§ **Task item**
Return each line in the records below that includes "agent".

§ **Excerpted records**
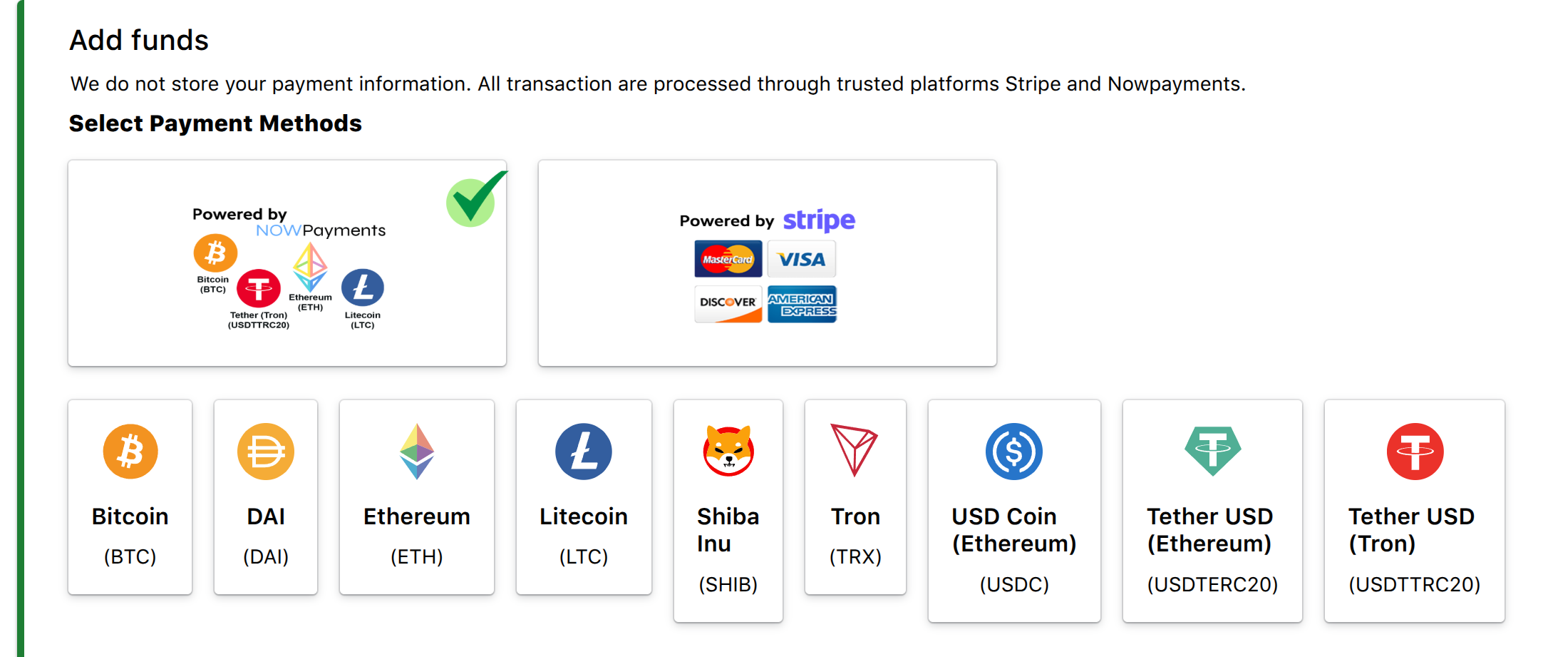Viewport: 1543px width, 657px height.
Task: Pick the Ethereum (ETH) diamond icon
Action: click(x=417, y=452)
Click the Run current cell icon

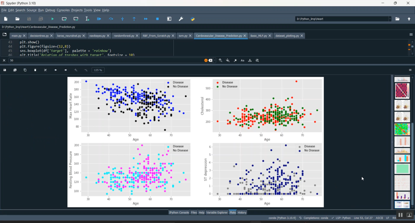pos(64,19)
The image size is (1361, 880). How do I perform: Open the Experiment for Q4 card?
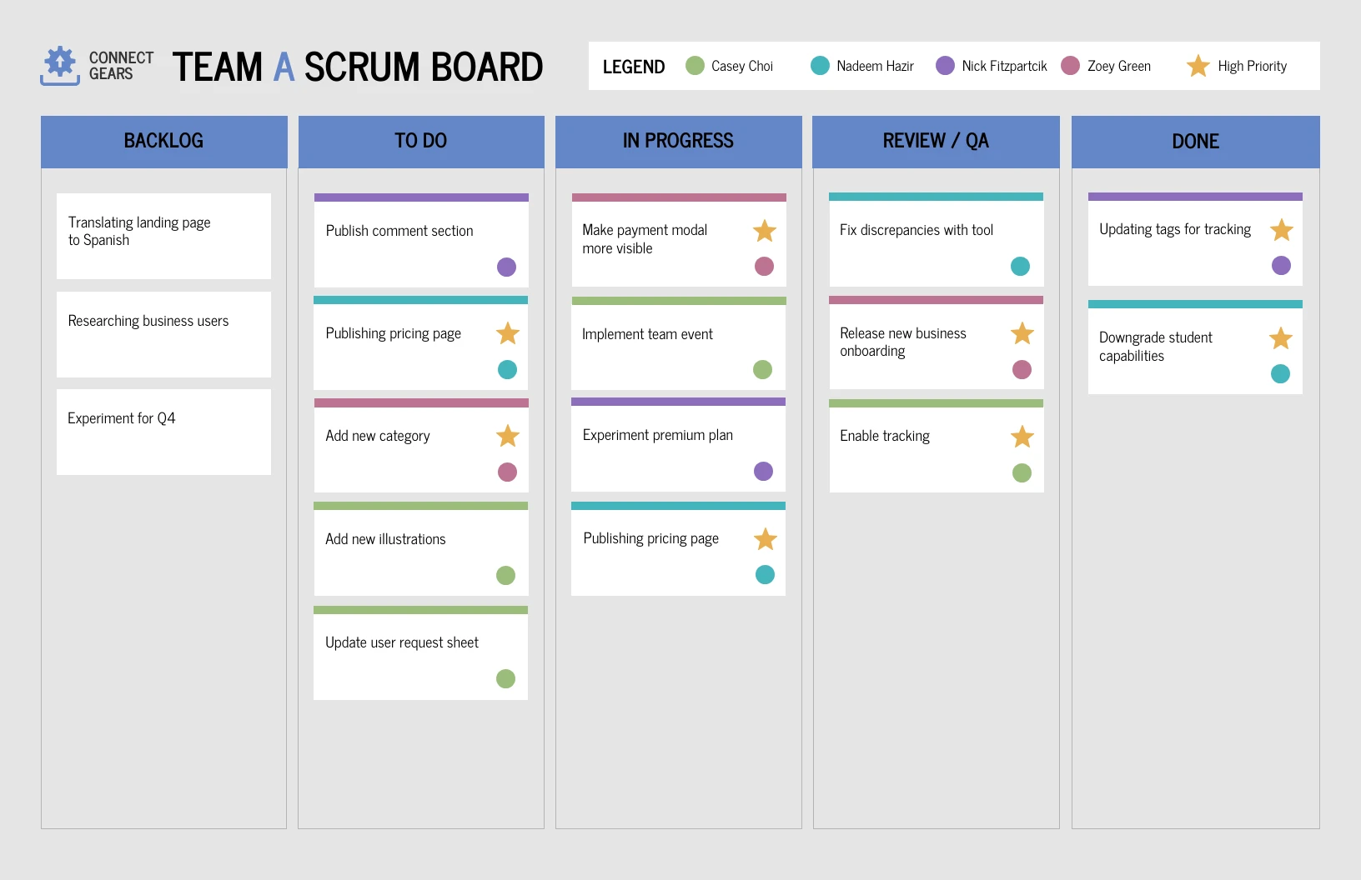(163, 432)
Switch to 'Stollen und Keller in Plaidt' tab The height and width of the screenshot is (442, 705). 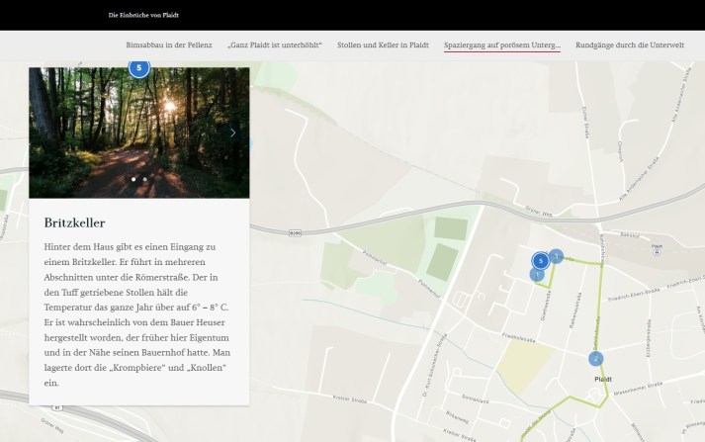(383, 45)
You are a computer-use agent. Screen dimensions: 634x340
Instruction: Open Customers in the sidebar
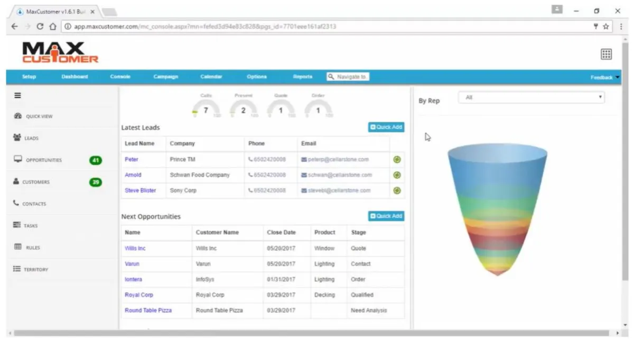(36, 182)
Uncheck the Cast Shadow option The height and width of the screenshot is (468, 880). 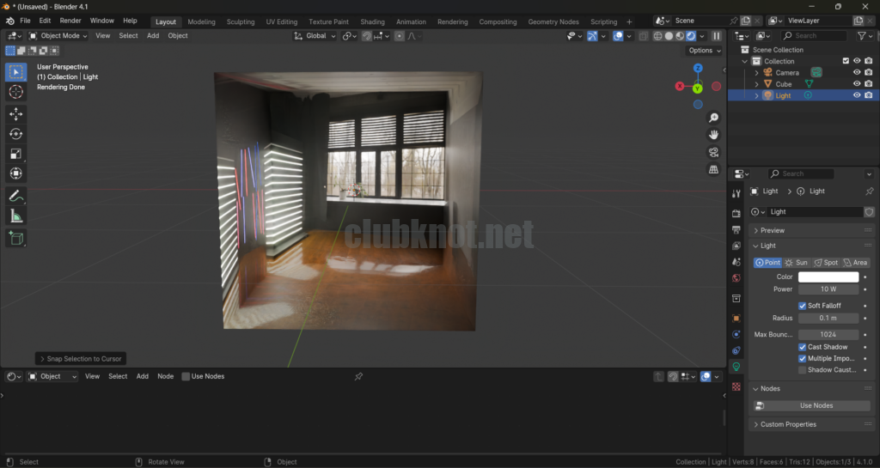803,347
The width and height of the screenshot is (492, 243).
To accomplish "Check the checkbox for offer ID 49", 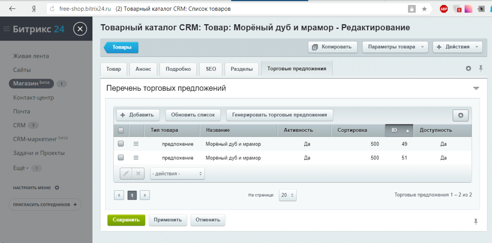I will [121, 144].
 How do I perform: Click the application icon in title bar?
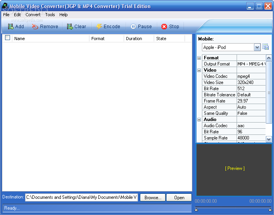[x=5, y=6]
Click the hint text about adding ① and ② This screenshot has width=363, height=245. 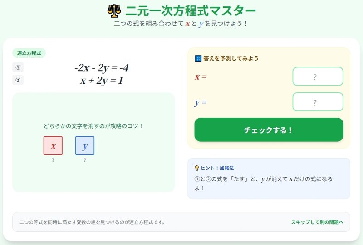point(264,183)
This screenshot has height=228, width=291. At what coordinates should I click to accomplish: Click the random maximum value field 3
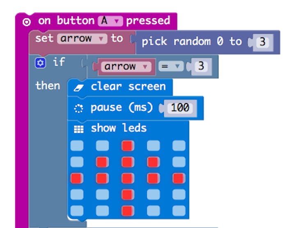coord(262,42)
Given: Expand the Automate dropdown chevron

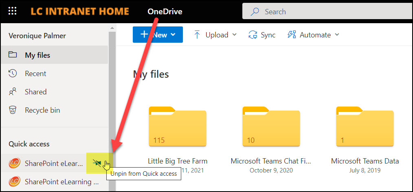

...

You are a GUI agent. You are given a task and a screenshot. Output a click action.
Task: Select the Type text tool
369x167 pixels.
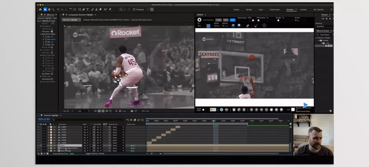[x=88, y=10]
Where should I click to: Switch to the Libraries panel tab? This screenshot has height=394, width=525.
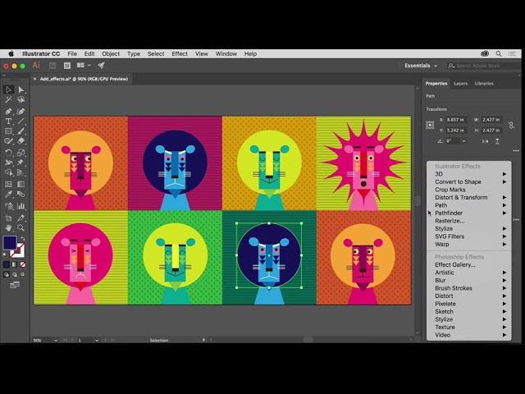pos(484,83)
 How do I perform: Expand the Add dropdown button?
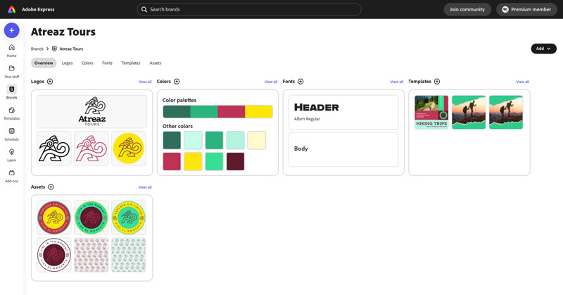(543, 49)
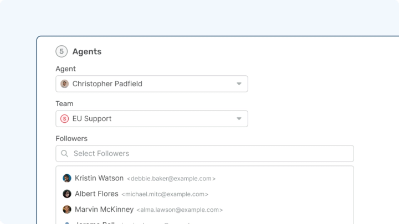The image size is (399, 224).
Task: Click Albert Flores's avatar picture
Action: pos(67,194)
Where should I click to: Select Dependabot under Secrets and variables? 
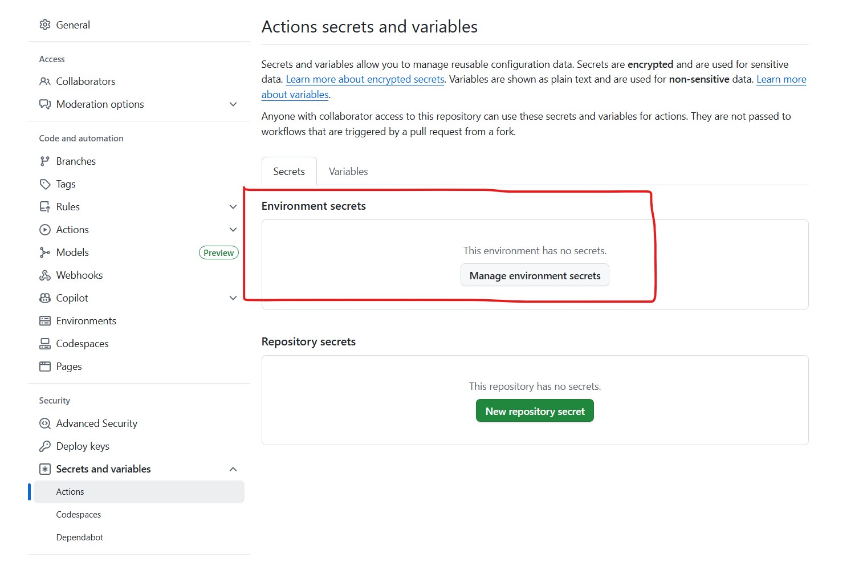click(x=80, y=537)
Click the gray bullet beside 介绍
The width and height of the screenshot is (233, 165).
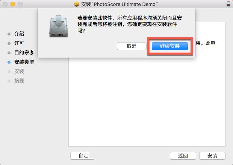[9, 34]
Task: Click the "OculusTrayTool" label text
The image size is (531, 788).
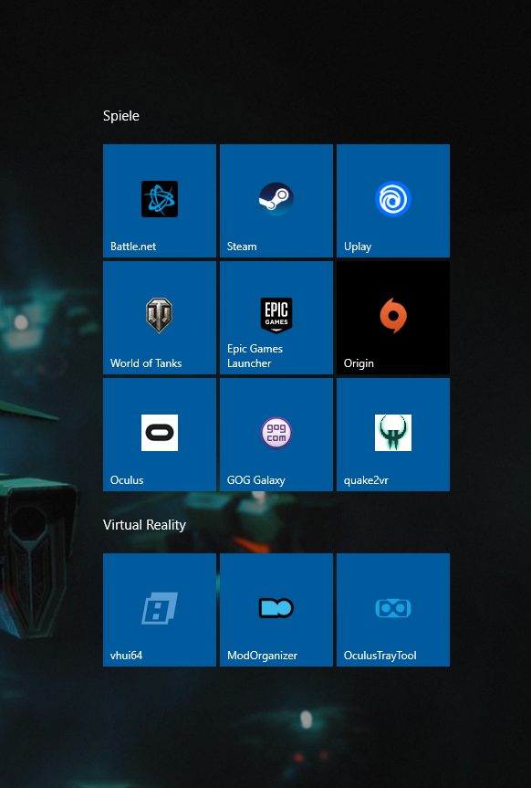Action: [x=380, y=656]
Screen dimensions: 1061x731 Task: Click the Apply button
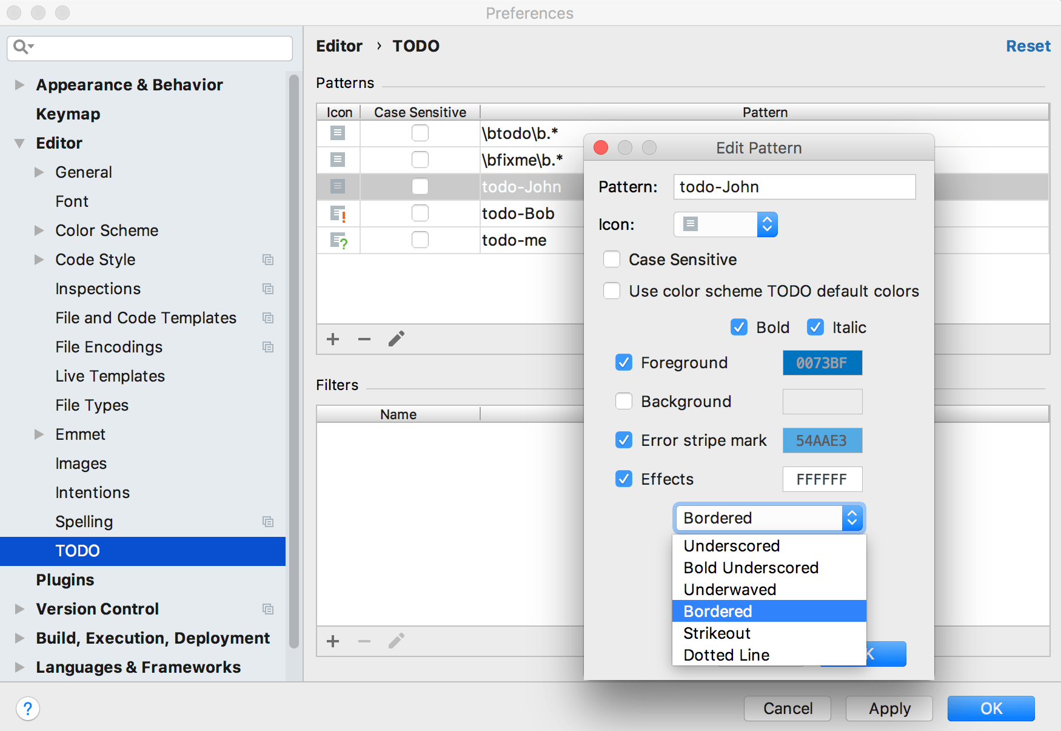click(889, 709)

§ **Written response**
You are a computer-use agent. Screen dimensions: 634x340
You are a GUI agent. You are given a task and a screenshot. Output a click action.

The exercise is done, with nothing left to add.